Pick out each line of the data below that contains the word "Open", and copy those lines.

* START Items *

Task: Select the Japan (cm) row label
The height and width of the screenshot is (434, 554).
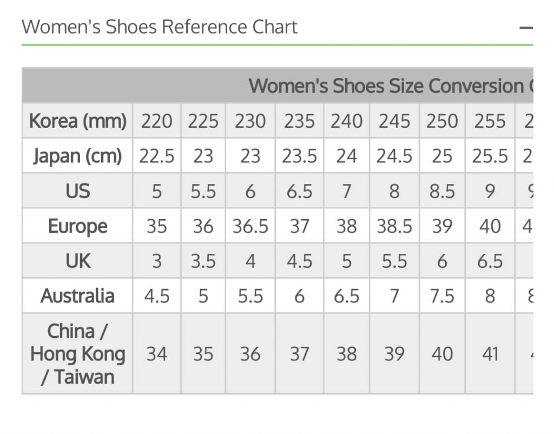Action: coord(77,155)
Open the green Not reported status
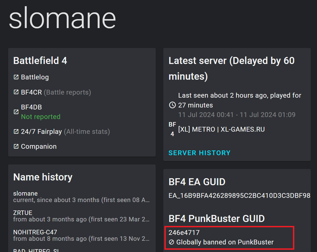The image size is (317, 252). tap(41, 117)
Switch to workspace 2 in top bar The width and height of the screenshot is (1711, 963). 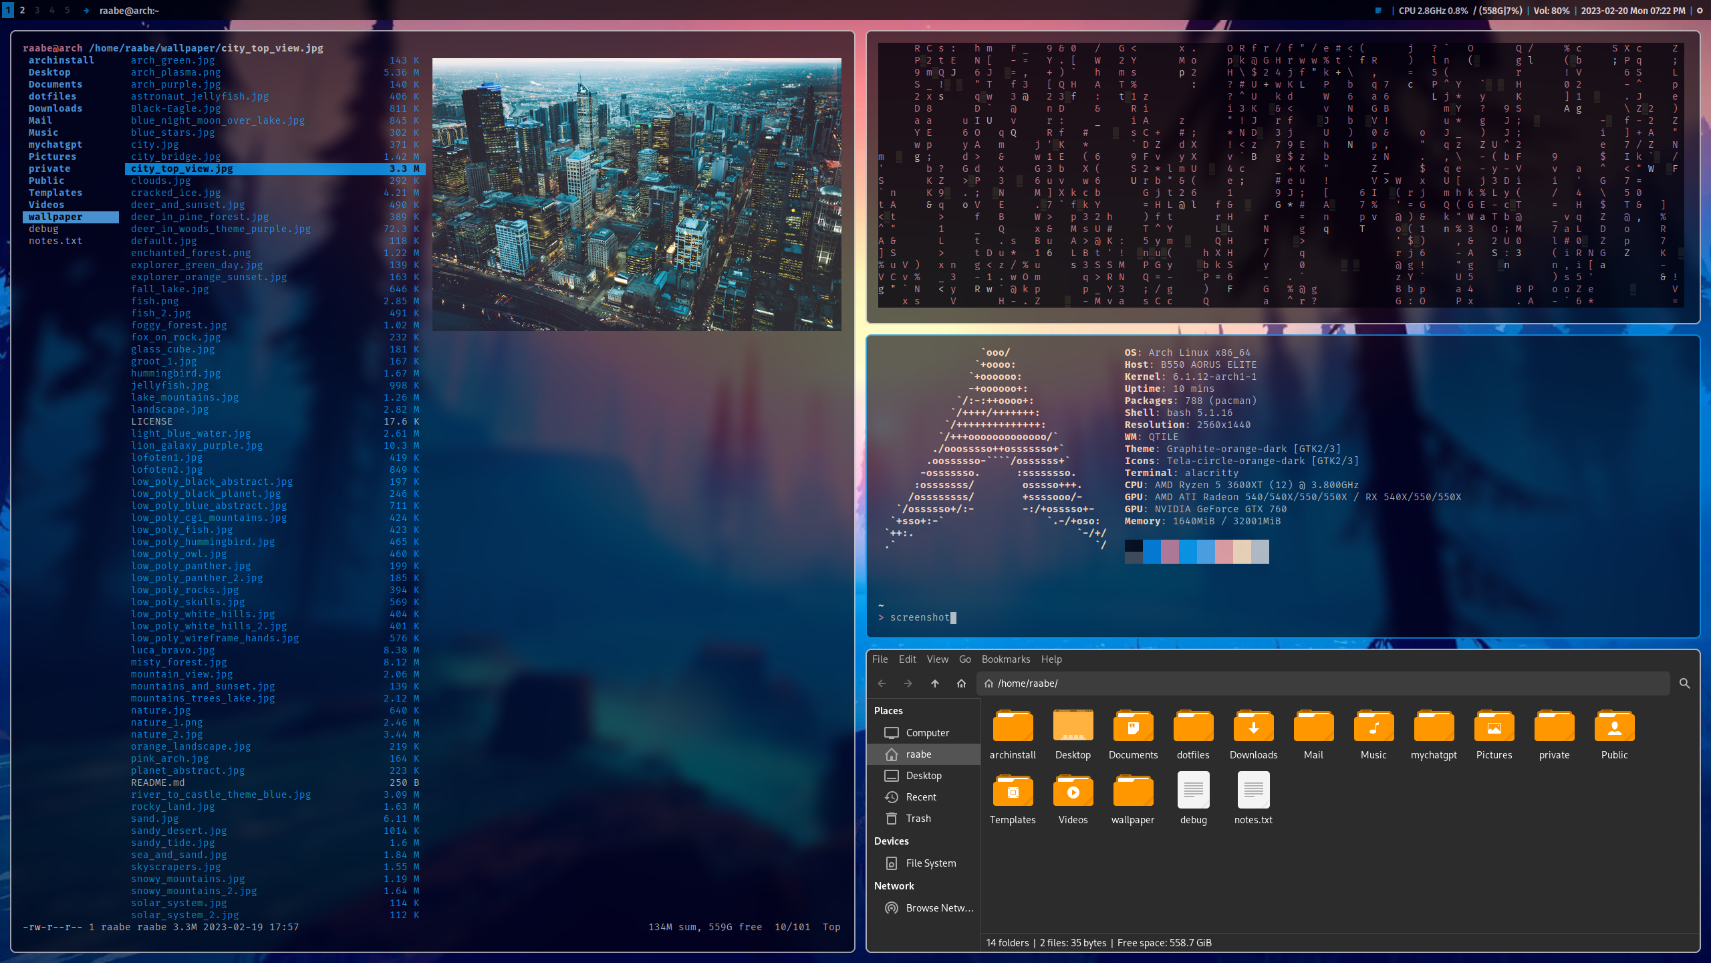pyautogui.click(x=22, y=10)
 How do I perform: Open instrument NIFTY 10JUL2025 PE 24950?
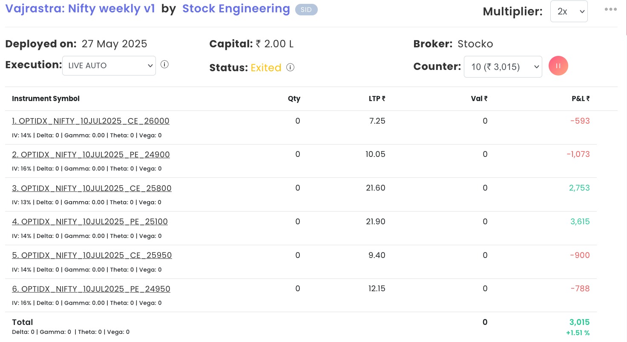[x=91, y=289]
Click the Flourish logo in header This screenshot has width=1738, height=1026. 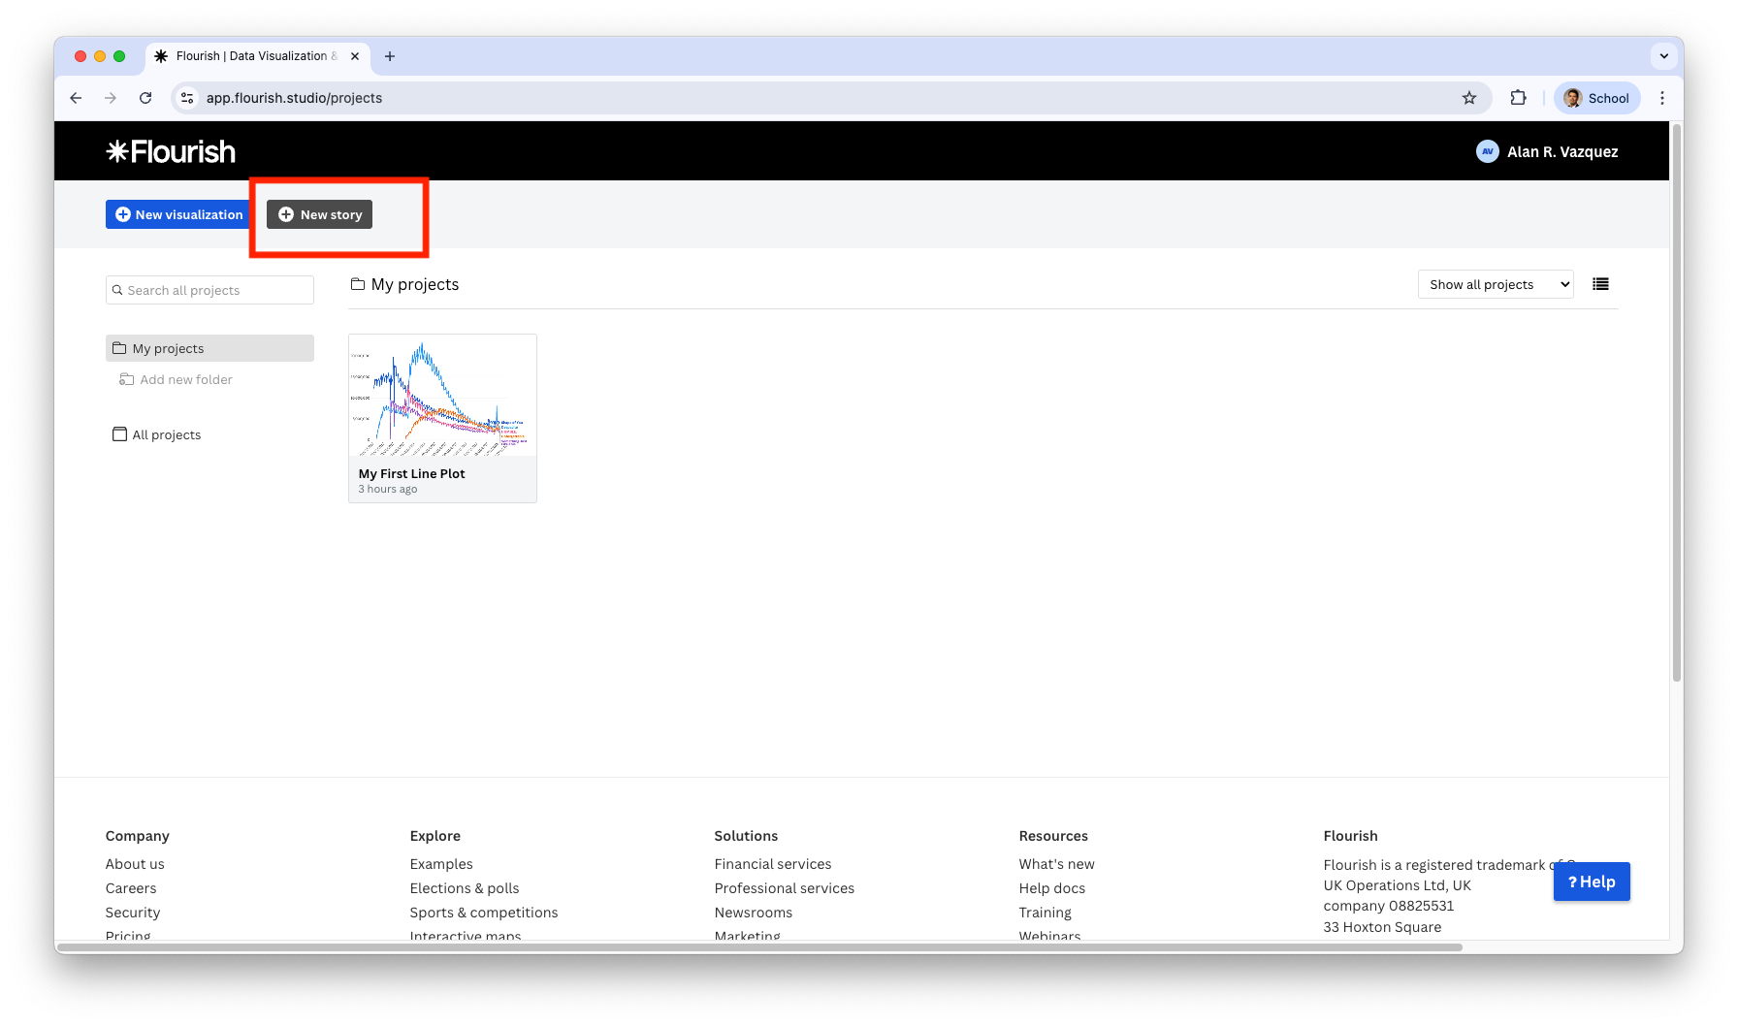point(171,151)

* END Items *

**Expected output**:
Open the green Not reported status
 How do I perform: Open instrument NIFTY 10JUL2025 PE 24950?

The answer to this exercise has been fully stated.